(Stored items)
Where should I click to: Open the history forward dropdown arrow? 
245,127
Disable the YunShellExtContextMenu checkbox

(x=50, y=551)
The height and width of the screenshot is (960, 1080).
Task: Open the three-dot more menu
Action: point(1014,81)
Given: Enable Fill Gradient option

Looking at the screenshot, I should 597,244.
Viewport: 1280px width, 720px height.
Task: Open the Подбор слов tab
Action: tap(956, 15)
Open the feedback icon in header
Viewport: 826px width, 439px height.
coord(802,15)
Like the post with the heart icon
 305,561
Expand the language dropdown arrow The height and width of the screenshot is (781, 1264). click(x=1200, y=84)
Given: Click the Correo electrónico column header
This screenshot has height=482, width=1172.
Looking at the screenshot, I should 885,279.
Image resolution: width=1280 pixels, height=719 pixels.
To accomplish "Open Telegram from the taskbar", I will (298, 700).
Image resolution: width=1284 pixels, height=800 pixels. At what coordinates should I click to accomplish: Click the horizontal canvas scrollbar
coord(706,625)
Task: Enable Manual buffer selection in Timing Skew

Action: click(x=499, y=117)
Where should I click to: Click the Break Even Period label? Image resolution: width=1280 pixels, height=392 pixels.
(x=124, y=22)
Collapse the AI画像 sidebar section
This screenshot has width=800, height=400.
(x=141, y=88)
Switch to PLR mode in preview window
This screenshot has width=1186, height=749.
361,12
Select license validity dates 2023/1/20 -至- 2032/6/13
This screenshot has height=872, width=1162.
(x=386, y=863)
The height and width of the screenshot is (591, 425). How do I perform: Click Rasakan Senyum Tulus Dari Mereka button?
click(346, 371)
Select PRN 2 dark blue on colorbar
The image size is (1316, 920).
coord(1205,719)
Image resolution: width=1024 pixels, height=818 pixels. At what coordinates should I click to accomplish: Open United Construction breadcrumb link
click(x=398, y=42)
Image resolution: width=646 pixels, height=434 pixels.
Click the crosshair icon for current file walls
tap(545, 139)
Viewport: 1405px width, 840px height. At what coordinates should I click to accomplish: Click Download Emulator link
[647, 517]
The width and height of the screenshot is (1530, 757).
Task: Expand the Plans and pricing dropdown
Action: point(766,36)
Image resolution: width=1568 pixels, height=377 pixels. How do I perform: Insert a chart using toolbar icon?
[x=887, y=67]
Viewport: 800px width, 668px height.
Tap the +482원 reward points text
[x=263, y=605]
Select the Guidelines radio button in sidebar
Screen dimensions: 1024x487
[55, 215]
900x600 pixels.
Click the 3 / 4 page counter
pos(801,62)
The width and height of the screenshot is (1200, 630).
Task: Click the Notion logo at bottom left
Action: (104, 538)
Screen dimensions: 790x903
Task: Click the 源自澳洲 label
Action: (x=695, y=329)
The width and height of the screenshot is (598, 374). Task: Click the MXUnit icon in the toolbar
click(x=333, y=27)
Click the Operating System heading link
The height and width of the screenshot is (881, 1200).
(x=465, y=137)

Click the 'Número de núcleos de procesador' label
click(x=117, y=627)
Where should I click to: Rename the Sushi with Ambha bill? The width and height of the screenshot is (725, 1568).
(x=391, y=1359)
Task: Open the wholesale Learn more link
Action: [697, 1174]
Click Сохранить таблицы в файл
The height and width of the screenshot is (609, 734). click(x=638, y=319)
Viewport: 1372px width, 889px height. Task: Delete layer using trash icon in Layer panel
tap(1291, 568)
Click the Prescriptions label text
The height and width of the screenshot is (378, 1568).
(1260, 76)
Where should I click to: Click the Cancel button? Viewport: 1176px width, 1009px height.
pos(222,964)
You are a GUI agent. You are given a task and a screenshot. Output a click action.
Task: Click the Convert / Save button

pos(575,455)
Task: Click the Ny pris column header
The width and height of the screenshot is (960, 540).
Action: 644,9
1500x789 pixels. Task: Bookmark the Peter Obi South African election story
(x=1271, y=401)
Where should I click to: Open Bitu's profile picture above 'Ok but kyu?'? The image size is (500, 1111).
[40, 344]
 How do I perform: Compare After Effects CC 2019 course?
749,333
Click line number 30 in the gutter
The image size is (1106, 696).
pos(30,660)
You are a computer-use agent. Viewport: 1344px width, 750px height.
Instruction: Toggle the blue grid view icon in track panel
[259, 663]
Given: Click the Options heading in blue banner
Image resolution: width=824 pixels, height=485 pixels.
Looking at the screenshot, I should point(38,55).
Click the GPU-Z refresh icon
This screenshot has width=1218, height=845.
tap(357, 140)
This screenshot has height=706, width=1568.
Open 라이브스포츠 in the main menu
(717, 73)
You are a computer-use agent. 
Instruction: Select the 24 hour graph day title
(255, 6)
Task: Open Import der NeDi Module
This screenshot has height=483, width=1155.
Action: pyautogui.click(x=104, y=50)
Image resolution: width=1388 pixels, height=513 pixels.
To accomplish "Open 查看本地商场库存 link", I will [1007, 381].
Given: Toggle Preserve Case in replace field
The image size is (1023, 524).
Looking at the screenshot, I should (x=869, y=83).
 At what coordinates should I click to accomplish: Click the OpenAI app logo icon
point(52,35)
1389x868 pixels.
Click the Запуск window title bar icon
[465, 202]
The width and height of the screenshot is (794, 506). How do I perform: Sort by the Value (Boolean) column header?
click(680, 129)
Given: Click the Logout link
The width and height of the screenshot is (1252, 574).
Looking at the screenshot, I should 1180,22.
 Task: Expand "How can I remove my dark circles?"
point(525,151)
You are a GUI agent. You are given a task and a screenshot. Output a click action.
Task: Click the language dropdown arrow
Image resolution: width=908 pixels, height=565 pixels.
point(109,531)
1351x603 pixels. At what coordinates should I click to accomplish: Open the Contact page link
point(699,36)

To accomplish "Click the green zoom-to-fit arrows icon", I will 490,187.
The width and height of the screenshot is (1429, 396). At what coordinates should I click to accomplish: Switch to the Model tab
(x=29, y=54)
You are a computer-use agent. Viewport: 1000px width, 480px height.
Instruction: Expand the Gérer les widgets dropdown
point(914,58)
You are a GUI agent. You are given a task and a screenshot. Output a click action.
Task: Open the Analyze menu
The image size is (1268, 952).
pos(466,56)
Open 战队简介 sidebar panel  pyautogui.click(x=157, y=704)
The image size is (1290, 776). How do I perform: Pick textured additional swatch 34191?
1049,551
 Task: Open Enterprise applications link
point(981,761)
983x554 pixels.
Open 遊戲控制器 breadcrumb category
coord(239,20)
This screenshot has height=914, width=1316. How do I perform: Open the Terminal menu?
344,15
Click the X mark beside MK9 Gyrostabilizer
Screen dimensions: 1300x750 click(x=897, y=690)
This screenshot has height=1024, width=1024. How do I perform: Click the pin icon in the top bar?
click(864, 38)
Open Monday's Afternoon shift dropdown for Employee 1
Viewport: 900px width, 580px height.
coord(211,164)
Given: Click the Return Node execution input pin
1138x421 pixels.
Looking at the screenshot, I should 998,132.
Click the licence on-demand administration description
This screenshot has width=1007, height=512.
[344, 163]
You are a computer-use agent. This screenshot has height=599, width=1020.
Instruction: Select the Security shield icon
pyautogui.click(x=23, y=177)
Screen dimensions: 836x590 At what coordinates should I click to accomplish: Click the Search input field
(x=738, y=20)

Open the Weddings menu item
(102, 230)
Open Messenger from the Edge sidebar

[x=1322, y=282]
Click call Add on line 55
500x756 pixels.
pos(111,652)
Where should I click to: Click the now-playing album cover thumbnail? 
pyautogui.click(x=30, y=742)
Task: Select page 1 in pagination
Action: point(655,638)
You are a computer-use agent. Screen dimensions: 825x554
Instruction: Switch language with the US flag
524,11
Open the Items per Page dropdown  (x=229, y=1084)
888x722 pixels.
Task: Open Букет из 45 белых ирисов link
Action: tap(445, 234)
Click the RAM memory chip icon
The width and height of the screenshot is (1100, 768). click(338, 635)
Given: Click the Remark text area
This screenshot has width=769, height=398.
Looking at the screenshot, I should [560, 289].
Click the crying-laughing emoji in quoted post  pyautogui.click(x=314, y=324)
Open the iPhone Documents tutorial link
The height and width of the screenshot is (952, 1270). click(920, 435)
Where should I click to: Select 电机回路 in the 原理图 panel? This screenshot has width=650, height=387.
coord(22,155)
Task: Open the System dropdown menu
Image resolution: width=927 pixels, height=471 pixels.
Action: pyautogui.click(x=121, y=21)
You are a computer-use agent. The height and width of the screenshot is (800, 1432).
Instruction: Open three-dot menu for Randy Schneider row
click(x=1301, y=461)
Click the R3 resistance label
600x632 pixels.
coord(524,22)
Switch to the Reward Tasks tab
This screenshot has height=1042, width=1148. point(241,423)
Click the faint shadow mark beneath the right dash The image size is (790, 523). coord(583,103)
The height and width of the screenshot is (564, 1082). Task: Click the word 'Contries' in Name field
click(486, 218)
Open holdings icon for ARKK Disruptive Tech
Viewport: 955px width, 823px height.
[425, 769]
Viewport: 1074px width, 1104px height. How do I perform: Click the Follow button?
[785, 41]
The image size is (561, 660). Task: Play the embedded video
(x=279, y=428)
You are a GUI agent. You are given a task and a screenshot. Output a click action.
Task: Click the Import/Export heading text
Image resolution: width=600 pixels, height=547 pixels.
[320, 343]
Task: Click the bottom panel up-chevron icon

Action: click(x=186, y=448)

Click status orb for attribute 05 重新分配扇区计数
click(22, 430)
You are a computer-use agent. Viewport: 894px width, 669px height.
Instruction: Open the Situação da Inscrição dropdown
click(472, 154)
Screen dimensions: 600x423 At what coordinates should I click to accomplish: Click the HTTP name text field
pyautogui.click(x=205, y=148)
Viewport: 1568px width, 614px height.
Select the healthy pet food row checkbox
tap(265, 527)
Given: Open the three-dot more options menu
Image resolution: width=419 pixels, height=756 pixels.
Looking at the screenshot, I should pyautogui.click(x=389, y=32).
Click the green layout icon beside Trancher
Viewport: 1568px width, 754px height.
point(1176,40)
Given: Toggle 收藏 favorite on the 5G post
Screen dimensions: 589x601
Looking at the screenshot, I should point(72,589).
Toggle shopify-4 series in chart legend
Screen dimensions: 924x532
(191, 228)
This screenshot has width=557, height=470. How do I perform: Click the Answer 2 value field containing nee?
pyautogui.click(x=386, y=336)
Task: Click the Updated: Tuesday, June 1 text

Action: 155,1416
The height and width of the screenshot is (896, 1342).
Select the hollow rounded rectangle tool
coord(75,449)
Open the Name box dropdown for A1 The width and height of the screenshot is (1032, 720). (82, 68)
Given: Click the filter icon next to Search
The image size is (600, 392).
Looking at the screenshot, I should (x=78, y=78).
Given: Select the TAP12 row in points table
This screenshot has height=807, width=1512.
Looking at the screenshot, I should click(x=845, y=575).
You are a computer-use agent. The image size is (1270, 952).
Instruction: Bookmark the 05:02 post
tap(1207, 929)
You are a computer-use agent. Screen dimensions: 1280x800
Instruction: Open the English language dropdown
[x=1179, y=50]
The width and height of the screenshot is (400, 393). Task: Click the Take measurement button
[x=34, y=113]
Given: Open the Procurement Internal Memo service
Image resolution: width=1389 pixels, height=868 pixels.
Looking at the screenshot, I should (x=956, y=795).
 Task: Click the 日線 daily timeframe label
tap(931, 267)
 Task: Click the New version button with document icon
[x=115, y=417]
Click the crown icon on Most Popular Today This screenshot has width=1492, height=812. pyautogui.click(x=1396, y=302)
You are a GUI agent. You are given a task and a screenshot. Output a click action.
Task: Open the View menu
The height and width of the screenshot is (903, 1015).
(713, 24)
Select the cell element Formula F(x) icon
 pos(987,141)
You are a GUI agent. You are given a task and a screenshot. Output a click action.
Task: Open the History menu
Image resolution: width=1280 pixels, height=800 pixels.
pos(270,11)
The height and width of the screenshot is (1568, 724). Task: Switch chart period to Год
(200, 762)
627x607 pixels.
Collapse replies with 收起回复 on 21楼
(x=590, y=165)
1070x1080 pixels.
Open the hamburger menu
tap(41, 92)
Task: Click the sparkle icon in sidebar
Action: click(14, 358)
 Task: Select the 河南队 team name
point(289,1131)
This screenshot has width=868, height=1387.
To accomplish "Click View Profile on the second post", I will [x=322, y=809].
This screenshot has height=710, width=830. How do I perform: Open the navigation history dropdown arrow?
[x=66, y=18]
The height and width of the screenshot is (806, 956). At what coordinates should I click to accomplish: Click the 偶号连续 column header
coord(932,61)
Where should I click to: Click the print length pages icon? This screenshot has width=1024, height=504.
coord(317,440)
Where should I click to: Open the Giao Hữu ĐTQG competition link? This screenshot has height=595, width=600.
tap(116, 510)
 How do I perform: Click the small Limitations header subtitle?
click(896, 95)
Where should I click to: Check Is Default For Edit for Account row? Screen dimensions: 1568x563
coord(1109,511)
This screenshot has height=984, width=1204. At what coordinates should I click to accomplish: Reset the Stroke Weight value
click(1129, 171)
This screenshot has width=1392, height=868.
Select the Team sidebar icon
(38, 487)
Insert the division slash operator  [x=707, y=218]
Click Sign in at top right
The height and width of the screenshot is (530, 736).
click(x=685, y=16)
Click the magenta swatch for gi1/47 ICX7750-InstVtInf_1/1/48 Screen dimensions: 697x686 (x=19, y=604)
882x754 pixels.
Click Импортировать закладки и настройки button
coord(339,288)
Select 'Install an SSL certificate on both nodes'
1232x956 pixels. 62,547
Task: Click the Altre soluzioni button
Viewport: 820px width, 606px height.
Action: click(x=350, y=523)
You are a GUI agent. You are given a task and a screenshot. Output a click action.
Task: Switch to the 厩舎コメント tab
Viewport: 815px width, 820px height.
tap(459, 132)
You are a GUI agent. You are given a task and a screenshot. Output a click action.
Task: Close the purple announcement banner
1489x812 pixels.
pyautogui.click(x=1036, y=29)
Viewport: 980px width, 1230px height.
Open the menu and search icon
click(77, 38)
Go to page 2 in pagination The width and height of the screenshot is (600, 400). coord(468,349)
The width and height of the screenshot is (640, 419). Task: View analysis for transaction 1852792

_What the task requires_
Find how many lines of the entries contain "will". Respond with the number only.

_Solved exercise_
4